▶ The problem
Please reproduce every line of the data below without any change, leaving the pictures out of your output.

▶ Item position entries
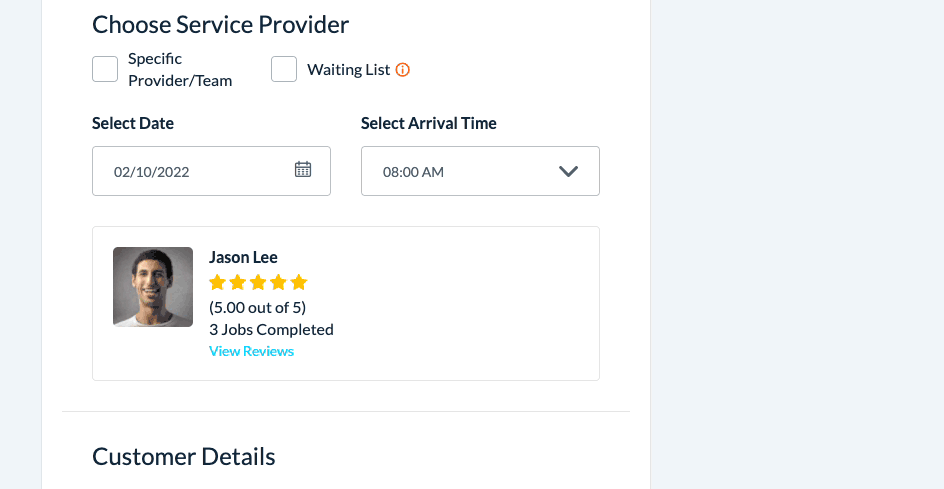Tick the Specific Provider/Team checkbox

(x=105, y=69)
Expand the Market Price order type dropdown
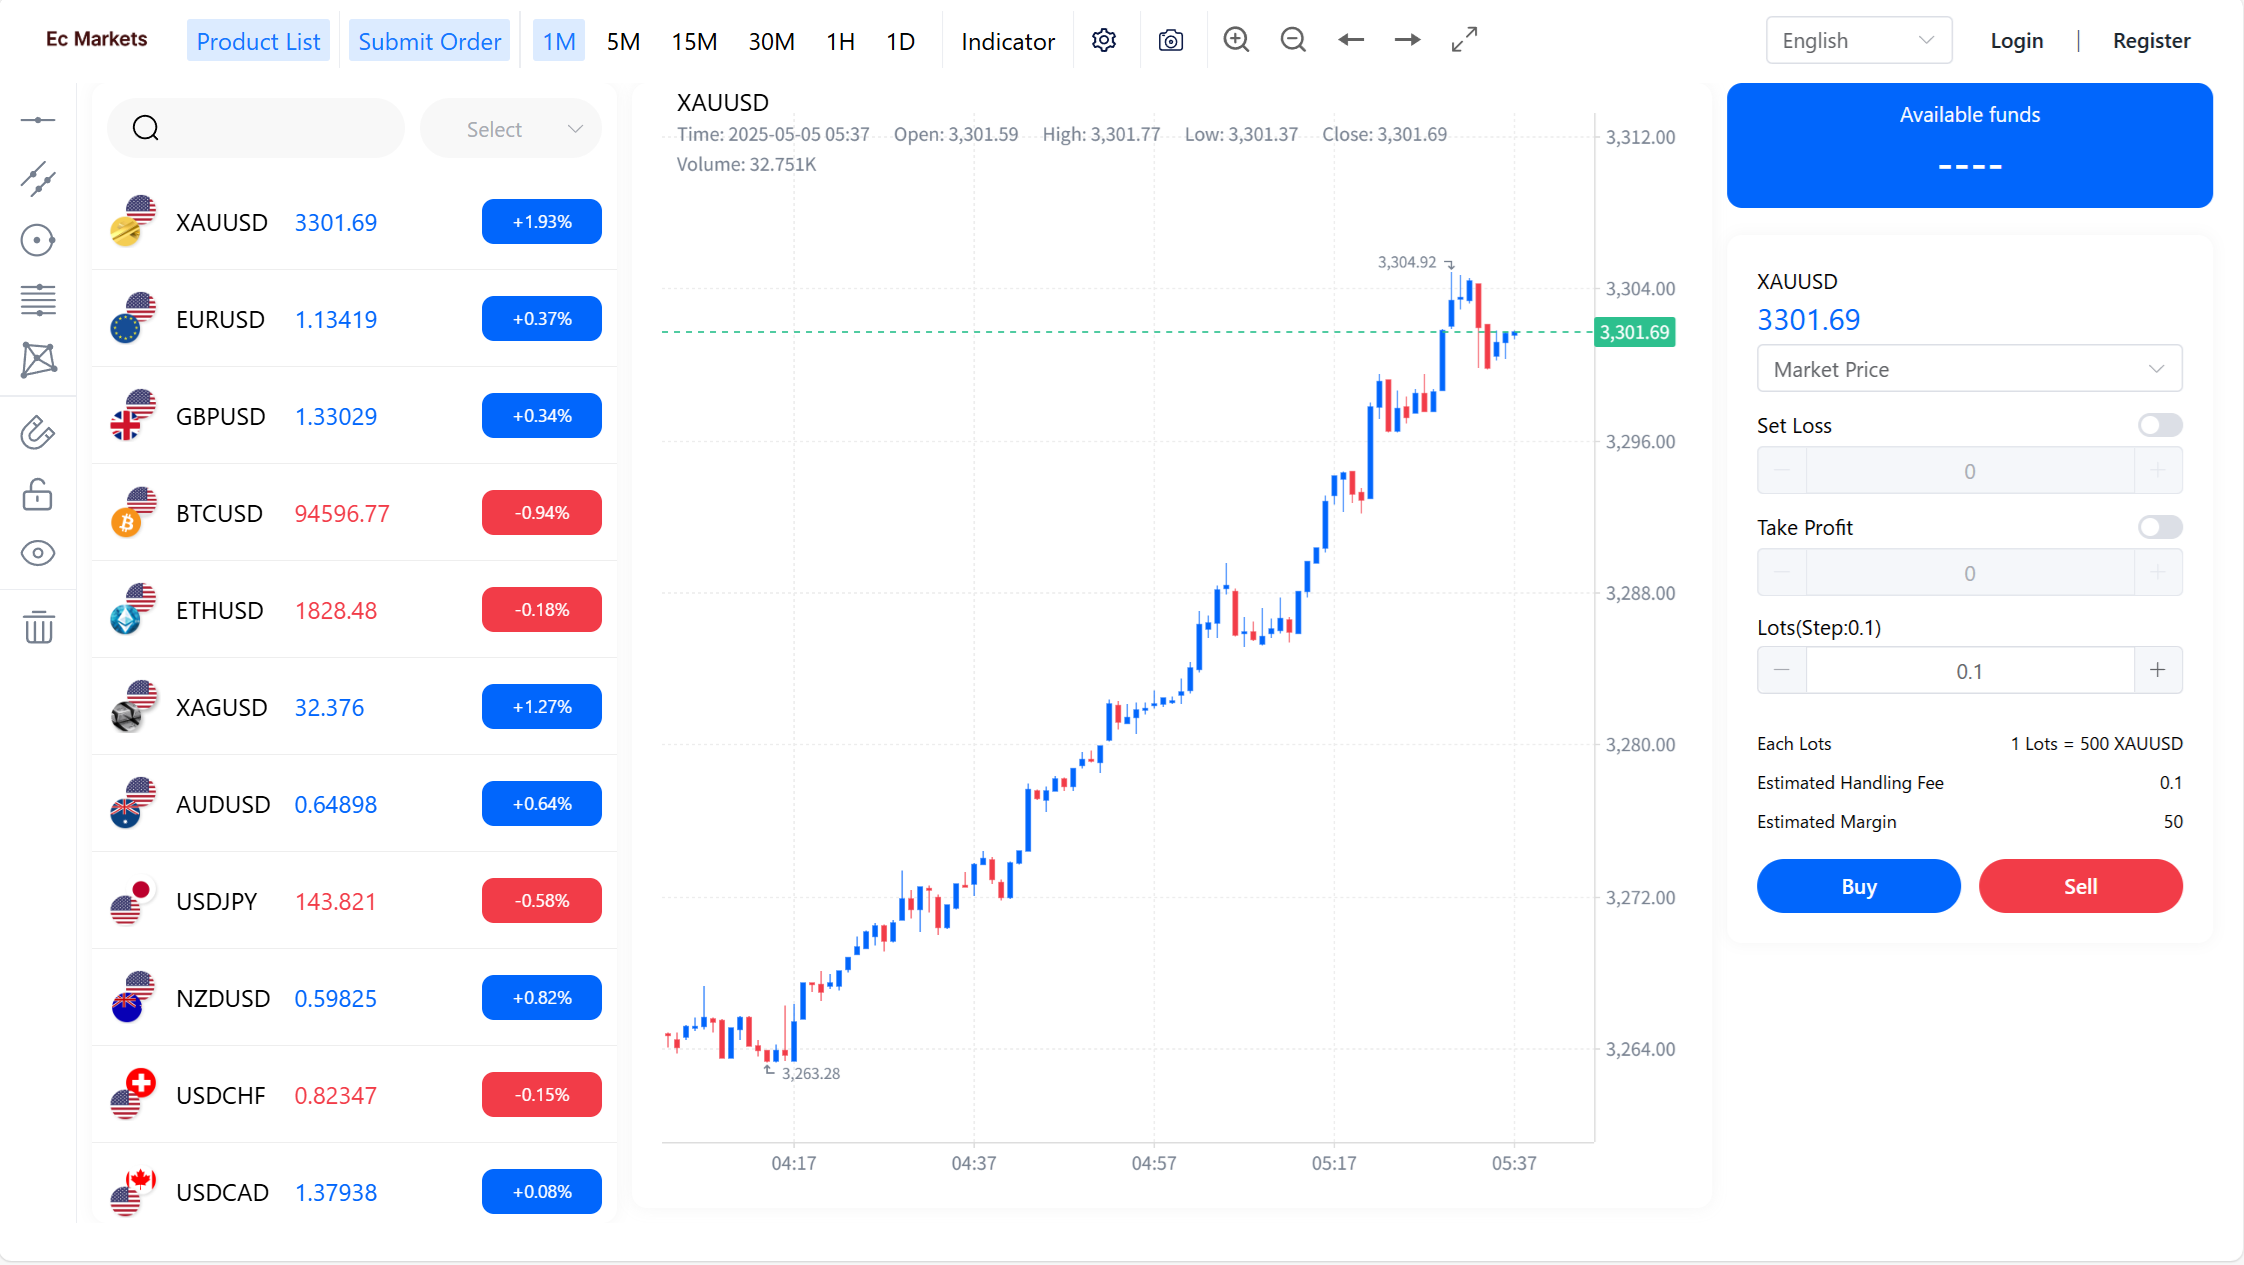Screen dimensions: 2244x1265 (1969, 369)
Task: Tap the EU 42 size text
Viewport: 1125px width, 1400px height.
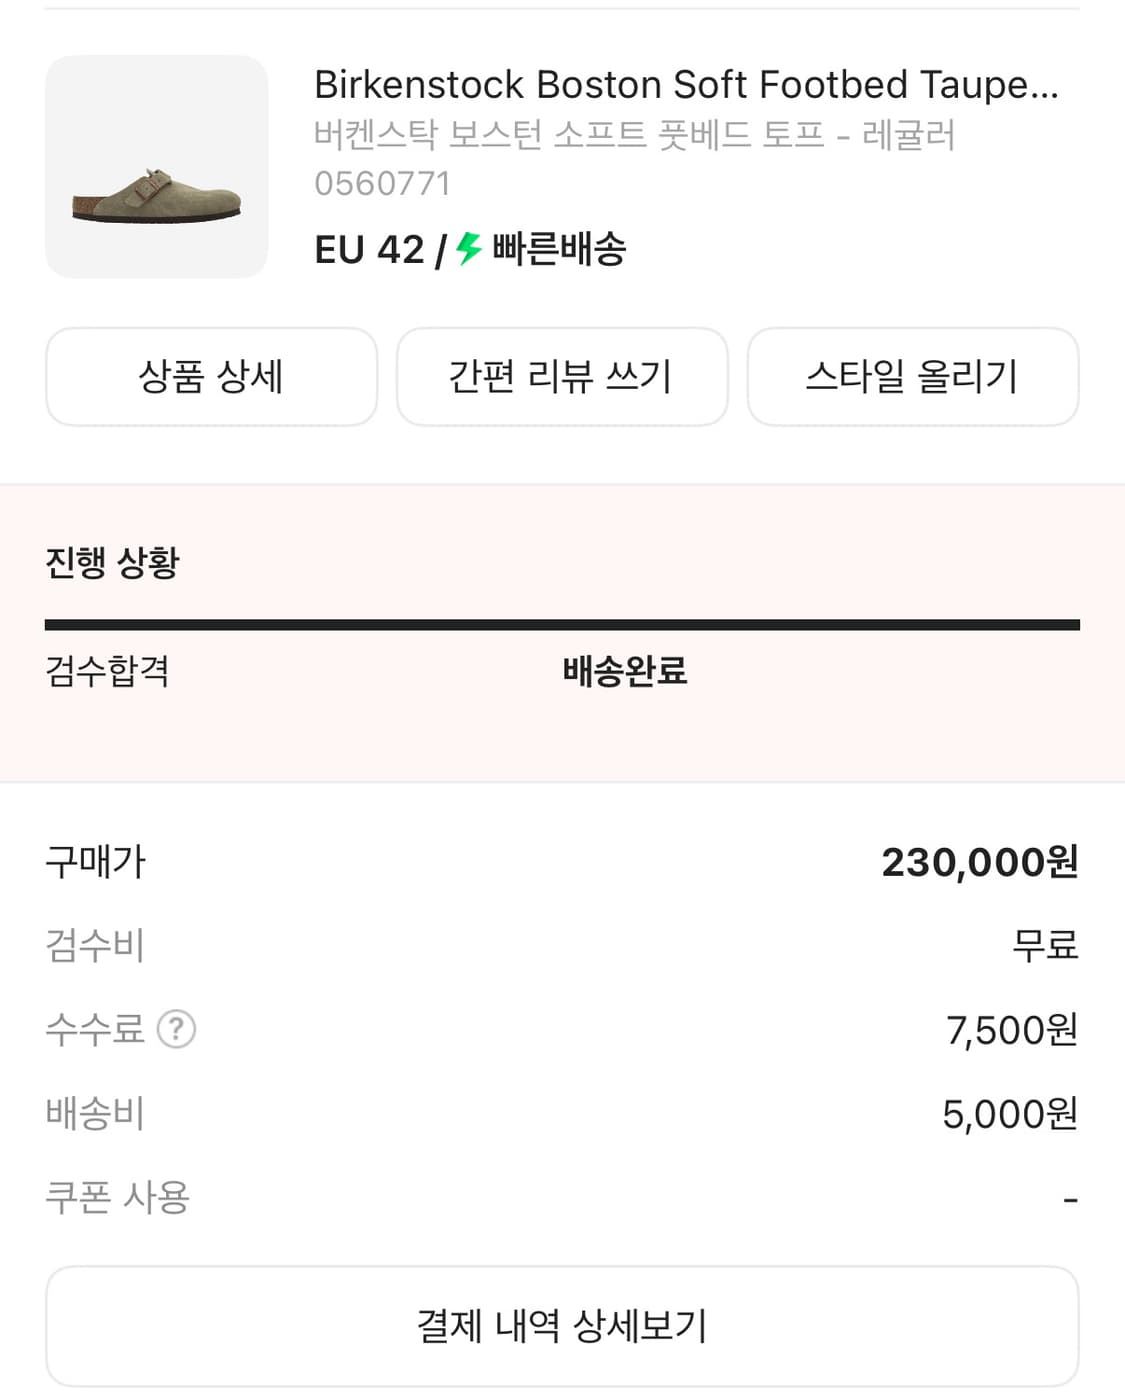Action: coord(369,249)
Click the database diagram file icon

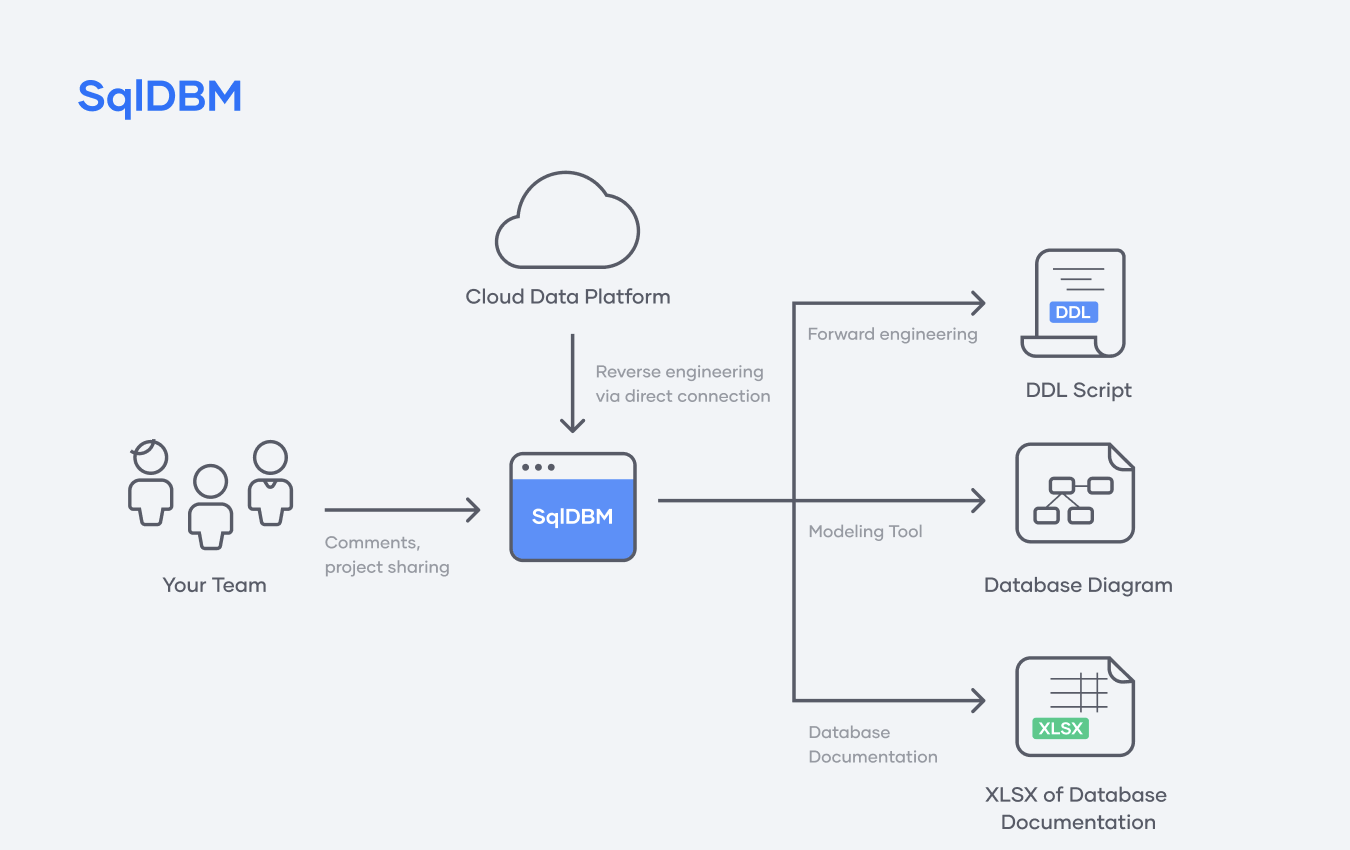(1075, 493)
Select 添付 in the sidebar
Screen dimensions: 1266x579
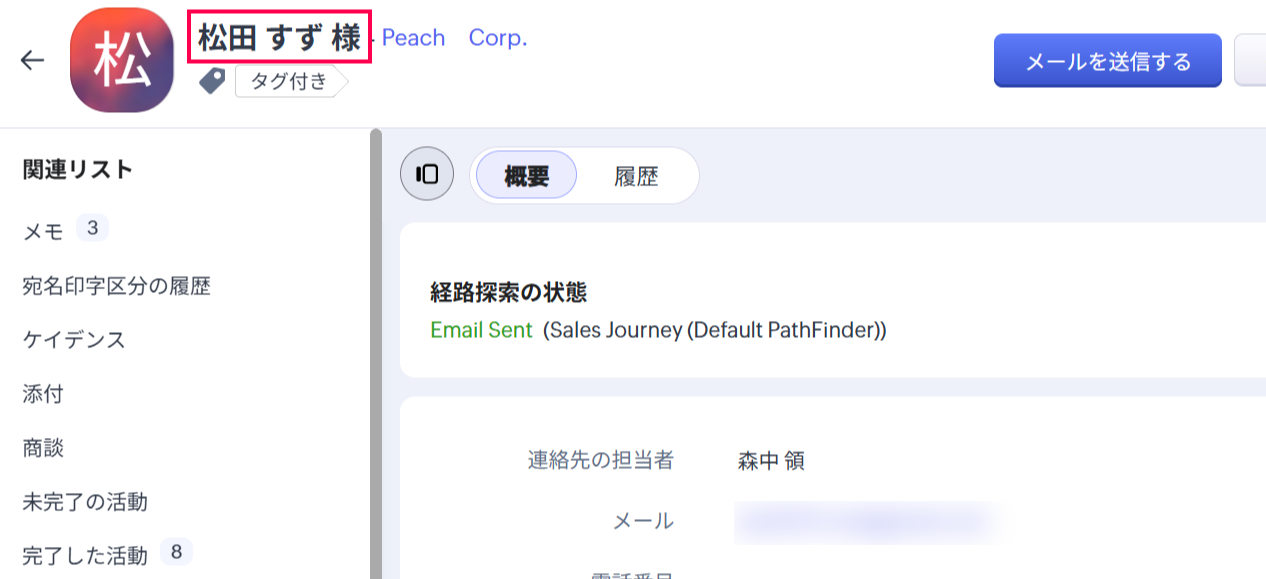tap(43, 394)
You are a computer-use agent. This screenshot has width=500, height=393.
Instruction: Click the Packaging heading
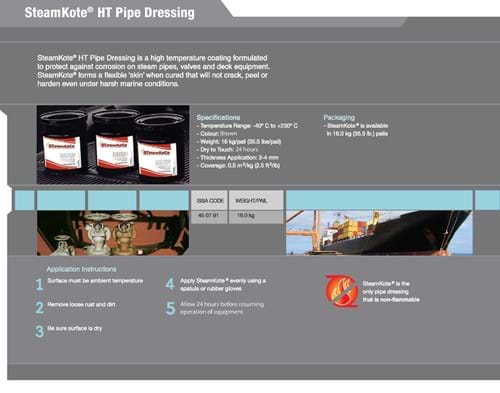click(339, 117)
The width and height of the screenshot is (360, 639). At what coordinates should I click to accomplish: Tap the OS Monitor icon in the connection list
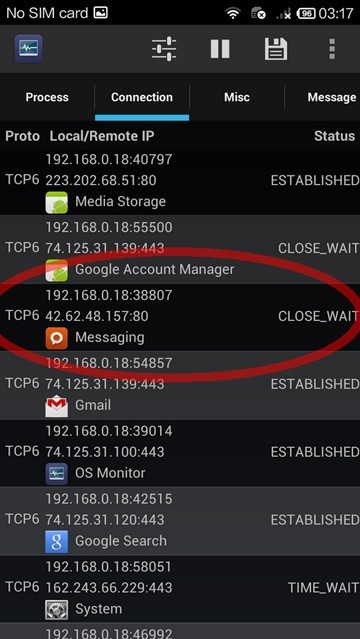point(57,474)
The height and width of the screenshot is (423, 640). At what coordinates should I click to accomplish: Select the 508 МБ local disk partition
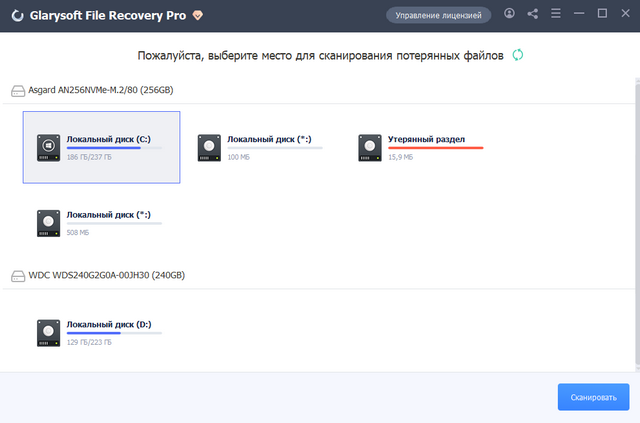tap(101, 223)
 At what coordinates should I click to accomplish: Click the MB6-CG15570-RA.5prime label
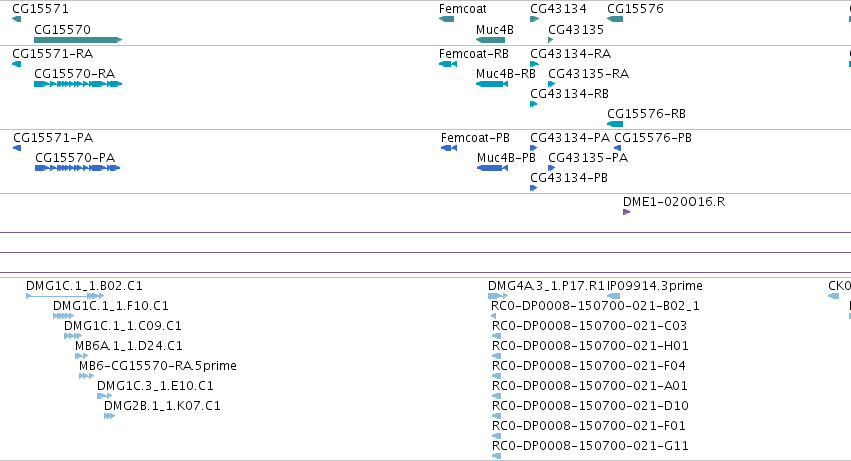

▶ Finished answer
Tick the Specific Provider/Team checkbox

(x=105, y=69)
Expand the Market Price order type dropdown
Screen dimensions: 2244x1265 (1969, 369)
Task: Tap the EU 42 size text
Viewport: 1125px width, 1400px height.
Action: coord(369,249)
Click the database diagram file icon

(1075, 493)
Select 添付 in the sidebar
Screen dimensions: 1266x579
tap(43, 394)
You are a computer-use agent. This screenshot has width=500, height=393.
Instruction: Click the Packaging heading
click(339, 117)
The width and height of the screenshot is (360, 639). At what coordinates should I click to accomplish: Tap the OS Monitor icon in the connection list
point(57,474)
The height and width of the screenshot is (423, 640). At what coordinates should I click to accomplish: Select the 508 МБ local disk partition
tap(101, 223)
 At what coordinates should I click to accomplish: Click the MB6-CG15570-RA.5prime label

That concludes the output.